GIVEN PROBLEM A: Pick out each line of the listing that contains the word "beside", treating uppercase and lowercase as different.

SUPPLIED TEXT:
'''

Author(s) A. van den Broek, W.P. Knulst, K. Breedveld
Publication date 02 December 1999
Keywords Leisure
Price
Number of pages
ISBN/ISSN/other 9057495104
Series Social and Cultural Studies
Number 29
Research group

Original title: Naar andere tijden?

The report Different times? Time use and time structuring in the Netherlands, 1975-1995 (Naar andere tijden? Tijdsbesteding en tijdsordening in Nederland, 1975-1995) paints a picture of the way in which the Dutch spend the 168 hours that are available each week. It answers questions such as 'How long do people work for?', 'What do people do in their free time?' and 'How does the family spend its time?'. Other areas that receive attention are the 24-hour society and the role division between men and women.

The report also discusses the way in which people structure their time. The spreading of work and household activities to the evenings and weekends is discussed, as is the way in which people spend Sundays and their daily and weekly routines.

The availability of data from the Time Use Survey (TBO) covering five-year intervals during the period 1975-1995 makes it possible to outline trends over a period of 20 years. A selection of the findings:

  • People began taking on a greater variety of tasks between 1975 and 1995. More women went out to work, while men gradually started doing more work in the household. Since only a few men also cut their working hours, the time pressure imposed by the various tasks (work, study, household) increased, especially for double-earner families with children.
  • Despite this pressure of time, parents set aside more time for contact with their children (reading to them, talking to them, playing games and going out with them). Families with one breadwinner do not (now) differ from double-earner families on this point.
  • The Dutch spend less time at home in the evenings than in the past, though this applies mainly for single persons and couples without children. Paid work was not a major reason for this in 1995: clubs and societies, sport and mobility caused larger and faster-growing numbers of people to be out of the house in the evenings than paid work.

'''

RECORDS FOR THIS TASK:

'''

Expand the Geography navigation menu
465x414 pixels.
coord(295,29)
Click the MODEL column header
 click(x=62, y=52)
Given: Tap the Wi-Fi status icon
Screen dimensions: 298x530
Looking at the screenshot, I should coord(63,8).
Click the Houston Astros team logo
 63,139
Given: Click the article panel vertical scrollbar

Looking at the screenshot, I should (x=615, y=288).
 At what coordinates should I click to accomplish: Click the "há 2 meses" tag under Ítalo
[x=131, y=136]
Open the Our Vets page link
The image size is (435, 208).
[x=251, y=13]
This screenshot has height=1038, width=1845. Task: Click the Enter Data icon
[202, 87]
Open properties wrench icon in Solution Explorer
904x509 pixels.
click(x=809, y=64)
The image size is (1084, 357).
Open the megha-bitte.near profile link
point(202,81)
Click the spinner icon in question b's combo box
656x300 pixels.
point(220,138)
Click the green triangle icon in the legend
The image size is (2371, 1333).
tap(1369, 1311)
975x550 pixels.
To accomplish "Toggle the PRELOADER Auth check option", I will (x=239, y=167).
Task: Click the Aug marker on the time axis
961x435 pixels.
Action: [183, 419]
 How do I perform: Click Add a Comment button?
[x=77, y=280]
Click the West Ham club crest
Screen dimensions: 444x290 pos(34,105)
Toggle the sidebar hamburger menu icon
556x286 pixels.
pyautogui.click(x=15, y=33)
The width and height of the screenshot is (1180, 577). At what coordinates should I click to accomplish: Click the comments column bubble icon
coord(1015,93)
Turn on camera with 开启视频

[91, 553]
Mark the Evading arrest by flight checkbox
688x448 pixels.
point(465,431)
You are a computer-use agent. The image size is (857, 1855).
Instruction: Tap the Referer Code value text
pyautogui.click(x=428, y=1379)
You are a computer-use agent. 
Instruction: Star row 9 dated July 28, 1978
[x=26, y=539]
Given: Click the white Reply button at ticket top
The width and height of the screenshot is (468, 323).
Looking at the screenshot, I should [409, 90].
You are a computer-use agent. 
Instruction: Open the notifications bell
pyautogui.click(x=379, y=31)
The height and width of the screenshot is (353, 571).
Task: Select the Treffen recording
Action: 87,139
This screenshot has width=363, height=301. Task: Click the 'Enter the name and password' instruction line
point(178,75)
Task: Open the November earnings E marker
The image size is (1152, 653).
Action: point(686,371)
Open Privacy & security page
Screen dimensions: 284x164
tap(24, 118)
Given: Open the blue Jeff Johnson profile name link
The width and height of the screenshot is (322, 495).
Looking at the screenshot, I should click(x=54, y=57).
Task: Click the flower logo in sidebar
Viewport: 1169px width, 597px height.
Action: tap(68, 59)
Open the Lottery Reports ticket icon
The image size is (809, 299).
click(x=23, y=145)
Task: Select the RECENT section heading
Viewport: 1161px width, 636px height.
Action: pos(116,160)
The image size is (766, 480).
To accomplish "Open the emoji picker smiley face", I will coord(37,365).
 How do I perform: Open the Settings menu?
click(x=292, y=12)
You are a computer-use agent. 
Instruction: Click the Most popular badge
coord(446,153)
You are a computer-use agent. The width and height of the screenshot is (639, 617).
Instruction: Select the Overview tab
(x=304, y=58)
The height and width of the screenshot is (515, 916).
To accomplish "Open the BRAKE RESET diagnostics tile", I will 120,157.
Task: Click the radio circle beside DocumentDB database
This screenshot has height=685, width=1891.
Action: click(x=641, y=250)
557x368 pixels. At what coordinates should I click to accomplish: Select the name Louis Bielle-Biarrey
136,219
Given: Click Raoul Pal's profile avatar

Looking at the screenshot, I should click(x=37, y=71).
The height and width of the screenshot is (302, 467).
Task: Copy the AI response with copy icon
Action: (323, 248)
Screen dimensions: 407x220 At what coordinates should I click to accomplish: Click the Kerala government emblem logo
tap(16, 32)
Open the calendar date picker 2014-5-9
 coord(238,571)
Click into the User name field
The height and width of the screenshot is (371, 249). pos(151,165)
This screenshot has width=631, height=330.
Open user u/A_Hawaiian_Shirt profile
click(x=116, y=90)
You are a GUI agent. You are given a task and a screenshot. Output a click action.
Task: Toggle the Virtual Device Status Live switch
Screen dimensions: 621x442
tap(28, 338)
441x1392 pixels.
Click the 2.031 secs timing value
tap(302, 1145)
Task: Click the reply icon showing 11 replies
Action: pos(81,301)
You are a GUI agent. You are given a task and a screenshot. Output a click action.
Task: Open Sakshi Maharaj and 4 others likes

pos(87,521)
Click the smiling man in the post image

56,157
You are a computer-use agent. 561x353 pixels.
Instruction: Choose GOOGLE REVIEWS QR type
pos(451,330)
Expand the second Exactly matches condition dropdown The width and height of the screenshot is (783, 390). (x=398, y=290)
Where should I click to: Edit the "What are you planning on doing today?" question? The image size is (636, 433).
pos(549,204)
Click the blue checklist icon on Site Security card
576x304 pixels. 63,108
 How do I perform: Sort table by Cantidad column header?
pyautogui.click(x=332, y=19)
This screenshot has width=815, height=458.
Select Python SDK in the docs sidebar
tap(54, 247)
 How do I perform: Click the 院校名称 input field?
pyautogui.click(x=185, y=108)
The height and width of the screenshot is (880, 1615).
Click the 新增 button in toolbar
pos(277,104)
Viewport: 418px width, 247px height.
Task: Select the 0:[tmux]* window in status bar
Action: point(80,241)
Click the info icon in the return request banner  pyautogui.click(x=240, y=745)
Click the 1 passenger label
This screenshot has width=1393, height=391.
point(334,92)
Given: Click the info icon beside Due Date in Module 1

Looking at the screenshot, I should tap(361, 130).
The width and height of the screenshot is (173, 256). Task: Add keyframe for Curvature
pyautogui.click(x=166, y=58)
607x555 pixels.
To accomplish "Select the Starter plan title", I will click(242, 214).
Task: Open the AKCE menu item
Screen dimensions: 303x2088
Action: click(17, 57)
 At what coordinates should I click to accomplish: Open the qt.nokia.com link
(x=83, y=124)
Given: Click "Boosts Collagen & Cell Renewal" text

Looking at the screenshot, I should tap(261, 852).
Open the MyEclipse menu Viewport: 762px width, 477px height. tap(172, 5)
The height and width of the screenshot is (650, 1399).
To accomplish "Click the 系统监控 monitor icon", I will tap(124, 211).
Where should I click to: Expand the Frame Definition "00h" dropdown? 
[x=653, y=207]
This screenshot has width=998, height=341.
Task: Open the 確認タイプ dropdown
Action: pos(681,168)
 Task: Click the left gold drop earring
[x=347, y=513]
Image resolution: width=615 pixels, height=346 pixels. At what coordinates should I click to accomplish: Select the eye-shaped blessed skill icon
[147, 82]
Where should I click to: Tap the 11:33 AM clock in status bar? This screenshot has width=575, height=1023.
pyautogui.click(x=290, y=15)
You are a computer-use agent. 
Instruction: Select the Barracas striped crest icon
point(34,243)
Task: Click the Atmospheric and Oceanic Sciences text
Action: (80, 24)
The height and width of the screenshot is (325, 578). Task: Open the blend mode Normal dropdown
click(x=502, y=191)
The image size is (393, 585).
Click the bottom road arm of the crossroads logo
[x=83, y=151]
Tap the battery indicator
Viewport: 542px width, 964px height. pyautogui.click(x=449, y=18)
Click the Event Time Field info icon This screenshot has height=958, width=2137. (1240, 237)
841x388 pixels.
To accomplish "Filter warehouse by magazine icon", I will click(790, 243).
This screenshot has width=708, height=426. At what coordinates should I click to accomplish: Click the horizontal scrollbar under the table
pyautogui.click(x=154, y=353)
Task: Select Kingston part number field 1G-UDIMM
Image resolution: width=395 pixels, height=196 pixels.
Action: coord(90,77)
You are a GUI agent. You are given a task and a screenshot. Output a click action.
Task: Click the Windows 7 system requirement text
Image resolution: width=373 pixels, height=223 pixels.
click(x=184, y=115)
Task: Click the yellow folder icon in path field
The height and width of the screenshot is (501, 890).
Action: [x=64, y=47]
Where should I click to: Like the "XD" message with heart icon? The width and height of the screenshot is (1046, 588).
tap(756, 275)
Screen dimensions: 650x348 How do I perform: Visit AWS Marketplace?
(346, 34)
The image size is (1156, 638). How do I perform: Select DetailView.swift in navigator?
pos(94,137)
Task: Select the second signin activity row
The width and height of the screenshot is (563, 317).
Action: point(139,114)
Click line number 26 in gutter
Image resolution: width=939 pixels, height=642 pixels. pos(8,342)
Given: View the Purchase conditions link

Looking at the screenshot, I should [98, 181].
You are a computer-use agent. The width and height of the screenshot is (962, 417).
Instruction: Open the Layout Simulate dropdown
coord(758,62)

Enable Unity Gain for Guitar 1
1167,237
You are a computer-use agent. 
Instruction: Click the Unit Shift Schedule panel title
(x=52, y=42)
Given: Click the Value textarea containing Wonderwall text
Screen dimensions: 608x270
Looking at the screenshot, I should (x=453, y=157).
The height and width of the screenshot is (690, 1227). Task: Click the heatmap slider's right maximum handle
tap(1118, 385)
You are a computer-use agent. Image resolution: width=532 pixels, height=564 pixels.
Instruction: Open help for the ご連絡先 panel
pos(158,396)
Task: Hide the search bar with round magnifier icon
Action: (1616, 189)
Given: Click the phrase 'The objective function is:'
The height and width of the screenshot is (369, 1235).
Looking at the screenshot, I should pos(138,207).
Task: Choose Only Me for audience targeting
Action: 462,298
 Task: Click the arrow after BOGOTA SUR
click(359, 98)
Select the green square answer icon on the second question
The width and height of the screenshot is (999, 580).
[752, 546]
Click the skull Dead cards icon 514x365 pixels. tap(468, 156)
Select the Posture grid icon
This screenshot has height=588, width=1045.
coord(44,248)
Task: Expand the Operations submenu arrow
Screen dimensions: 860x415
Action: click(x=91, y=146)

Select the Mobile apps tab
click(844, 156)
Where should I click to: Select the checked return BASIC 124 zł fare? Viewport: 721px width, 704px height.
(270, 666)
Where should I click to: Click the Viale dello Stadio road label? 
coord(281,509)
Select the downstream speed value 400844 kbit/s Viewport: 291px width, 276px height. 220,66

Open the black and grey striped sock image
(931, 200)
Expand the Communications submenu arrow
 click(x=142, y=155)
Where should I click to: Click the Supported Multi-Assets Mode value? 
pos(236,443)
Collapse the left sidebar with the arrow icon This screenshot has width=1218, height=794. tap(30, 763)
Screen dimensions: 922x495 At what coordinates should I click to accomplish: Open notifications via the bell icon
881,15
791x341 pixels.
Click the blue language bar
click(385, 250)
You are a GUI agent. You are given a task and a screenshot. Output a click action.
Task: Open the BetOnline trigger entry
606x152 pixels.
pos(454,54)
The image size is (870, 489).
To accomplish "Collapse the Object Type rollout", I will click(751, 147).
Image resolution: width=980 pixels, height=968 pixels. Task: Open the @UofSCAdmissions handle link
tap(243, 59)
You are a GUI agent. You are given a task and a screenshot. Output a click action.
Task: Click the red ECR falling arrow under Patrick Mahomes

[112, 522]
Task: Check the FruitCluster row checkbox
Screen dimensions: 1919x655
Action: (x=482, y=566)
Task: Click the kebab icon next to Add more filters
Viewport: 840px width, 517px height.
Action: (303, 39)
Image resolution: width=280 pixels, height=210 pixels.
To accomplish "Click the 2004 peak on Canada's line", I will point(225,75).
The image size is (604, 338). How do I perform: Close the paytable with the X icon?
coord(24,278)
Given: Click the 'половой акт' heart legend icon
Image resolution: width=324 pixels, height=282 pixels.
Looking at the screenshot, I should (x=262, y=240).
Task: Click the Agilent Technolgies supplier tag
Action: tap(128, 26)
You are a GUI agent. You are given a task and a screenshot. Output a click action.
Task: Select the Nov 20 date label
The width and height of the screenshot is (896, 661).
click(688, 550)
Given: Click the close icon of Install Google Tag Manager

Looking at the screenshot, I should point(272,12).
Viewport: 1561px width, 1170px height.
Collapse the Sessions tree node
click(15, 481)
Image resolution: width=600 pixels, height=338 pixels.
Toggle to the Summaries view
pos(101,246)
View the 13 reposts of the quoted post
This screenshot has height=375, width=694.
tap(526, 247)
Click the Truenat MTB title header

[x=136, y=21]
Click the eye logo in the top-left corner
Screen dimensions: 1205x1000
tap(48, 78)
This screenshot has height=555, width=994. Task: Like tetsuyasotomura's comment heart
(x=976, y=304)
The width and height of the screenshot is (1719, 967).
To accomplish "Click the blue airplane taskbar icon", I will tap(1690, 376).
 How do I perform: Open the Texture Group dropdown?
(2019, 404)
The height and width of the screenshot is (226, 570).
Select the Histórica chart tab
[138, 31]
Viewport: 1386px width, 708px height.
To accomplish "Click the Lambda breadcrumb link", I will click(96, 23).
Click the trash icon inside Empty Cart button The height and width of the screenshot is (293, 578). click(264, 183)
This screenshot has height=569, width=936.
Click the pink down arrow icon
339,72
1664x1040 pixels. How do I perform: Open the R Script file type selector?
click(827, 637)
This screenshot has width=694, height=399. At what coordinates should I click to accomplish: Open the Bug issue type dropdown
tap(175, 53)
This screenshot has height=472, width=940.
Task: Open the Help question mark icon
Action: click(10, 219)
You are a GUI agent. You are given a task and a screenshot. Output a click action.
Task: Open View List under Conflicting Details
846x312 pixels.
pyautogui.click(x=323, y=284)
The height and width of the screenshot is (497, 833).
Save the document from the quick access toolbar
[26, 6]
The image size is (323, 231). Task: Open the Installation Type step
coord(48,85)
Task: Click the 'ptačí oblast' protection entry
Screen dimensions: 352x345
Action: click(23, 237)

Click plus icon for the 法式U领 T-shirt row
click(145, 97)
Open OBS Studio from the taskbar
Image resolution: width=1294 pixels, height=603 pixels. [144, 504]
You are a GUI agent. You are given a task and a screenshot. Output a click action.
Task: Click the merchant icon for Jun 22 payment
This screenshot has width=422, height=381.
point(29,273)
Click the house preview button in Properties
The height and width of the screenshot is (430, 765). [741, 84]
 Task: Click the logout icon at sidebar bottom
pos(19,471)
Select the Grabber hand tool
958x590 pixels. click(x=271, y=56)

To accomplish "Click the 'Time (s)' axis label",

'''

GIVEN PROBLEM B: From the report summary, write down the passage starting with "The availability of" and going on through "families with children.", word for word.

EXPECTED OUTPUT A:
Task: Click the radio circle beside DocumentDB database
Given: Click the info icon beside Due Date in Module 1

EXPECTED OUTPUT B:
The availability of data from the Time Use Survey (TBO) covering five-year intervals during the period 1975-1995 makes it possible to outline trends over a period of 20 years. A selection of the findings:

  • People began taking on a greater variety of tasks between 1975 and 1995. More women went out to work, while men gradually started doing more work in the household. Since only a few men also cut their working hours, the time pressure imposed by the various tasks (work, study, household) increased, especially for double-earner families with children.